Edo State Migration Agency has intercepted a 14-year-old sickle cell sufferer and a 13-year-old girl being trafficked to Libya by a human trafficking syndicate.
Parading the minors (names withheld) before newsmen on Thursday in Benin, Director-General of the agency, Lucky Agazuma, said the agency heard about the case, swung into action, and was able to intercept them in Zaria, Kaduna State.
He said, “The question is, how would a sickle cell girl survive in the desert?
The good news is that when we brought them back, they were smart enough to come back with some evidence of receipts of the transport companies they are using in this state to traffic minors out. Based on this evidence, we have already reached out to many transport companies that they shouldn’t involve themselves in this devilish act.”
Agazuma, who said the agency will not fold its arms and watch Edo children trafficked out of the country at a time the state government is spending billions of naira to make sure Edo children have access to quality education, noted that all suspects arrested in connection with the case will be prosecuted in line with the appropriate laws.
The DG, while urging members of the public to report any suspicious case of human trafficking to the agency, warned: “If you’re a trafficker, be warned that we are very close to you. It is better if you move away from Edo State.”
The 14-year-old sickle cell sufferer narrated that a boy in the area came to inform her that he wanted to take her and her friend to Libya, warning that they shouldn’t inform their parents until they got to Libya, and when they got there they would call their parents’ phone as a surprise.
She added that he thereafter took the two of them to a lady who took their photograph and sent it via phone to another person, who complained of her health, but the lady with them assured the person at the other end that she was healthy.

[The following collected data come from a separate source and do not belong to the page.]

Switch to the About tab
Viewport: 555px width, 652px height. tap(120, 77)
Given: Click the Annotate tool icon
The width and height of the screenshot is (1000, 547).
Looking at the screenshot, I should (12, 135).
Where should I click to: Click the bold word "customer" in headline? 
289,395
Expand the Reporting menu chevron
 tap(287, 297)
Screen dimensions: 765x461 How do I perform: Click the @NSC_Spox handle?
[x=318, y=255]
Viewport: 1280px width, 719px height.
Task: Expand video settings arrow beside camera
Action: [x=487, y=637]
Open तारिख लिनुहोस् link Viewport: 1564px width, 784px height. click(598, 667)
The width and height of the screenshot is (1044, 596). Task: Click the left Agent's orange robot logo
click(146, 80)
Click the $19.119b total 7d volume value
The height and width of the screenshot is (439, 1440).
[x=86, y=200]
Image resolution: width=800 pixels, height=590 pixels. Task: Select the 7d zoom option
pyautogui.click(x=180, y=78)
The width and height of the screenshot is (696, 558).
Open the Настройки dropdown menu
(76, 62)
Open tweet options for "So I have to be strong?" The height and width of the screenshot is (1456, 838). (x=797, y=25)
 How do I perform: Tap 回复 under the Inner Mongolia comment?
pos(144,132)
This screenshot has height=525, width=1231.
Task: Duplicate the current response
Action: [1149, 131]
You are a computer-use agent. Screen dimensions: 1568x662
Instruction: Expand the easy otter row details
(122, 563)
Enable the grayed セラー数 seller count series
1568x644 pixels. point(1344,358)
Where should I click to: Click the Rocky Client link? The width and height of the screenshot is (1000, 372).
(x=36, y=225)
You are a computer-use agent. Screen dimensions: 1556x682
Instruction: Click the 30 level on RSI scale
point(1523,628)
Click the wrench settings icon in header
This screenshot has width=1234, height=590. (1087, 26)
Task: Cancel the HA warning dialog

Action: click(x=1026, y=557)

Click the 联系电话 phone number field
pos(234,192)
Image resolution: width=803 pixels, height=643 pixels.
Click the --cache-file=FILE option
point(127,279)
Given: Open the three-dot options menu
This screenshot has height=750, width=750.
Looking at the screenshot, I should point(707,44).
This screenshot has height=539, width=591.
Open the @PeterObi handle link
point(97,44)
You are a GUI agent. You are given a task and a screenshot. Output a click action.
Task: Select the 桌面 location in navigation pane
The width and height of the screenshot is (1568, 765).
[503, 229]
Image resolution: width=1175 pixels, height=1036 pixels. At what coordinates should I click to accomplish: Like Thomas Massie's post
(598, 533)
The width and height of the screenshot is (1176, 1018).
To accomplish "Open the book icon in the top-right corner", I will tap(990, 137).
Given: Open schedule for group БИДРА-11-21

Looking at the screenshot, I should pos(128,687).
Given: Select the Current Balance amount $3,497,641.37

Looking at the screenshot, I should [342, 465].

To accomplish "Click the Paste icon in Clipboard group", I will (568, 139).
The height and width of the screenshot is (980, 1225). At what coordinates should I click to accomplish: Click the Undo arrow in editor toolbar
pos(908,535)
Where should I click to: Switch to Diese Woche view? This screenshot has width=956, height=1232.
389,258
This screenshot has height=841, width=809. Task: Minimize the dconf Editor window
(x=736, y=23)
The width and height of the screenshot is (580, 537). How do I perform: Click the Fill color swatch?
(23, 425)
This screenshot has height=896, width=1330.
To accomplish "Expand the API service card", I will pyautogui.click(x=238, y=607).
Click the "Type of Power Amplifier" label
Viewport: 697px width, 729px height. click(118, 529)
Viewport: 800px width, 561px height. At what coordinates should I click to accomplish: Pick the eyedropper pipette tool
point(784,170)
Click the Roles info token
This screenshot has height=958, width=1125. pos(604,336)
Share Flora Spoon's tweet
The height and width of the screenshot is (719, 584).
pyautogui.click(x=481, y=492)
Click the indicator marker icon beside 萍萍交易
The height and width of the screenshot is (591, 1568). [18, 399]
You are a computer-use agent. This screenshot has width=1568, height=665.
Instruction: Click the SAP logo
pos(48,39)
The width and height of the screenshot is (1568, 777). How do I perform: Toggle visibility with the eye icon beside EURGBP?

According to the minor, they were thereafter asked to go and take their bath, after which they went back to the lady, who took them to the motor park, bought them food and hijab, and handed them over to a vehicle en route to Kano with a phone number of who to contact.
She said they were on their way when calls from both the boy and the lady came in, asking them to come back because their mother had been arrested, and that they would not release the lady’s mother until they returned home.
The minor added that when they eventually got to Zaria, they called the contact person who asked them to come, but the lady at the other end called and asked them to return home, adding that the lady thereafter transferred money to a driver in the park who brought them back home.
One of the suspects, who identified herself as Comfort Etim, 49, who said she was innocent of the children being trafficked, however, said that the boy actually brought the girls to her daughter with the claim that they were his sisters and that he wanted them to be taken abroad.
Mrs. Etim, who claimed she was never aware that the children were to be trafficked abroad, confessed that her daughter (who is at large) had so far trafficked six minors abroad.
In a related development, the agency also paraded an 18-year-old girl who was deceived with a sales girl job in Lagos but unfortunately trafficked to Mali.
Narrating her ordeal, Joseph Faith said she was promised a sales girl job in Lagos but when they got to Lagos, the woman who took her from Afuze, Edo State, proceeded to Cotonou and from there to Mali.
She said the woman in Cotonou handed her over to a man going to Mali and returned back to Nigeria, adding that what she saw in Mali was different from what she was told she was going to be doing.
“I arrived at Mali around 10 PM. They then took me to a woman. When we got there, what she told me I was going to be doing was quite different from what I saw. What the woman uses girls in her place for was prostitution, so I told the woman that I can’t do it, and that I want to go back home. The woman told me that before I can go back home, the woman in Nigeria needs to bring another person to replace me.
“I was there for three weeks. I was starving. That was when I ran to the police station to report, and the police put me in a vehicle back to Nigeria.”
Asked how she survived for the three weeks she spent in Mali, she said: “It was not easy for me. Since I refused to do it (prostitution) she refused to feed me. So, I usually came out at night, and people gave me money. This is how I survived.”